Work instruction
Your answer must consist solely of the line containing "[Samera Entertainment Twitter] (737, 32)" and each line after it through the end of the data, copied exactly.

■ ■ ■ ■ ■ ■ ■

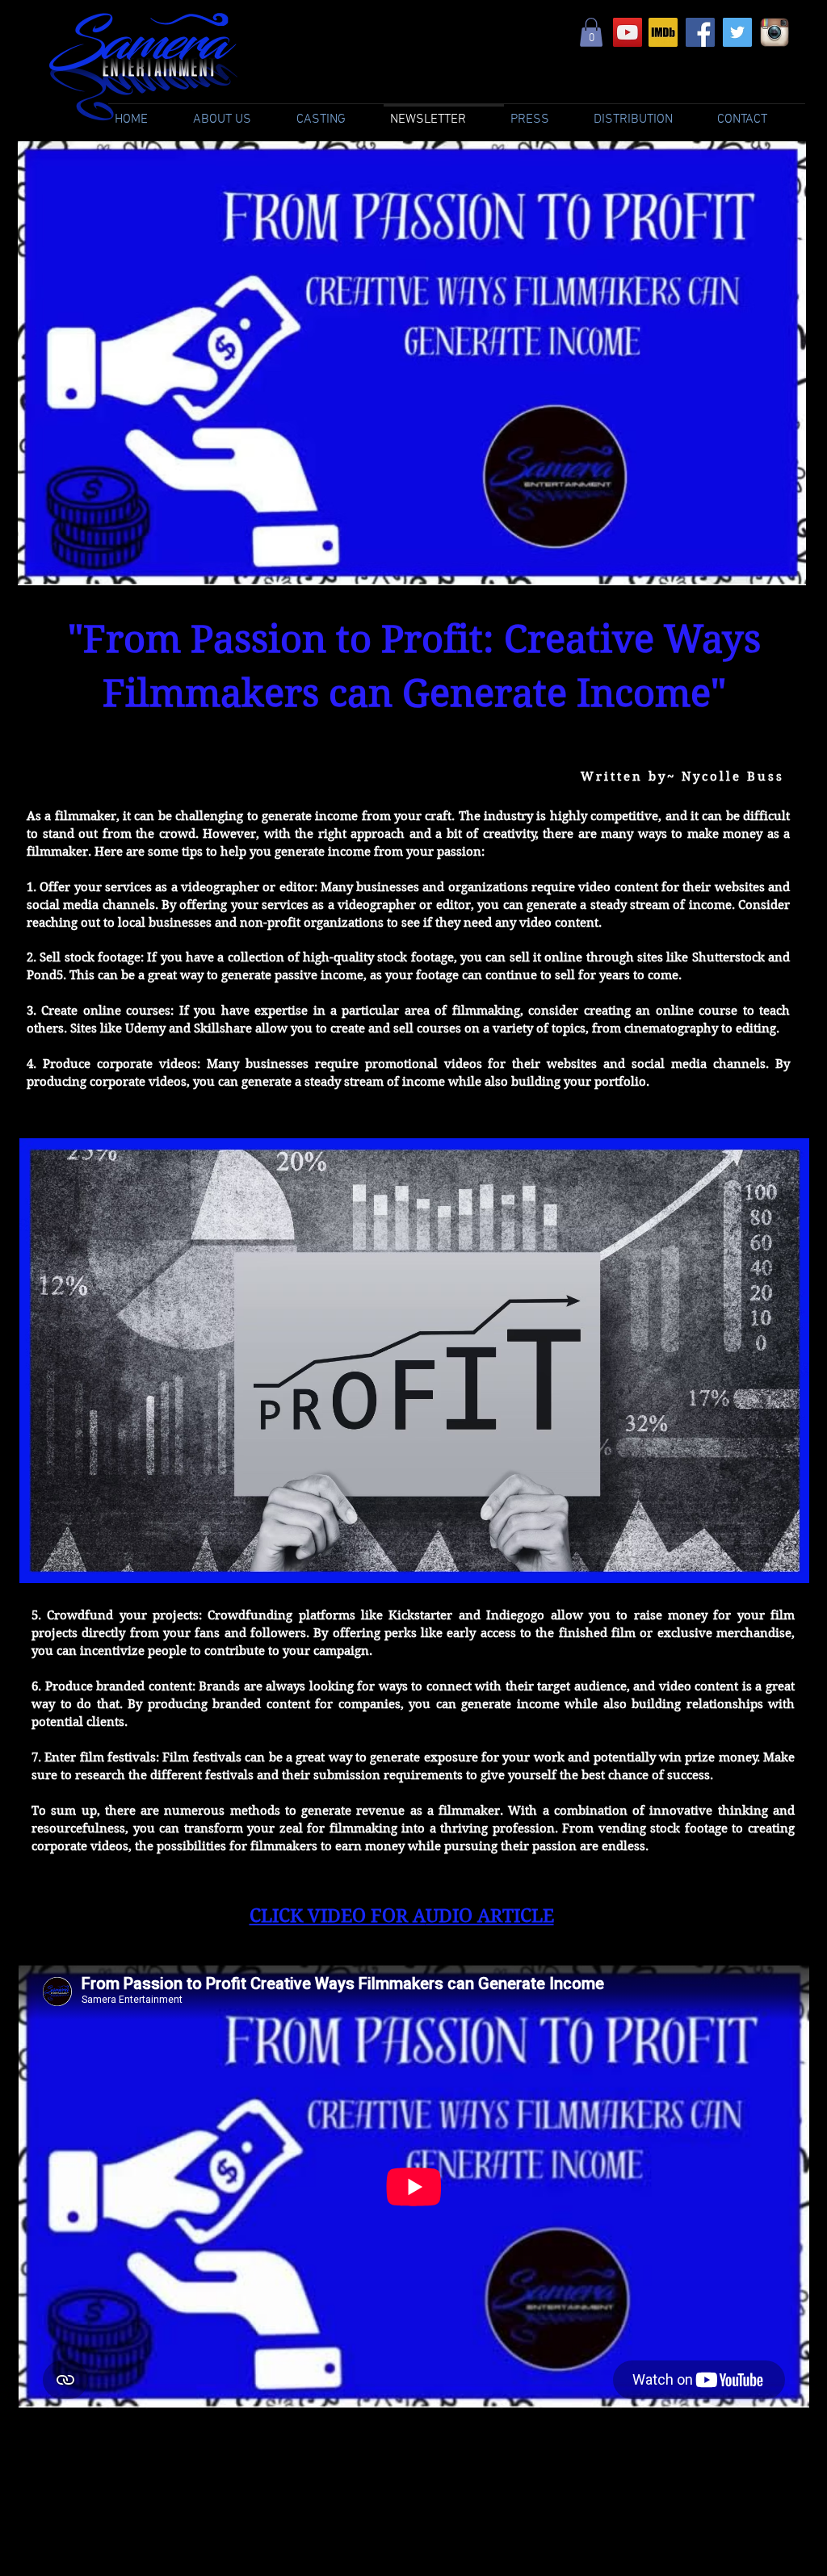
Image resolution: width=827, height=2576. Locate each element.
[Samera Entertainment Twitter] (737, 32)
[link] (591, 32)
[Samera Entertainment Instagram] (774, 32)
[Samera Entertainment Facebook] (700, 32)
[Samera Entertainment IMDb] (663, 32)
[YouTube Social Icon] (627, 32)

■ ■ ■ ■ ■ ■ ■

Problem solution
[Samera Entertainment Twitter] (737, 32)
[link] (591, 32)
[Samera Entertainment Instagram] (774, 32)
[Samera Entertainment Facebook] (700, 32)
[Samera Entertainment IMDb] (663, 32)
[YouTube Social Icon] (627, 32)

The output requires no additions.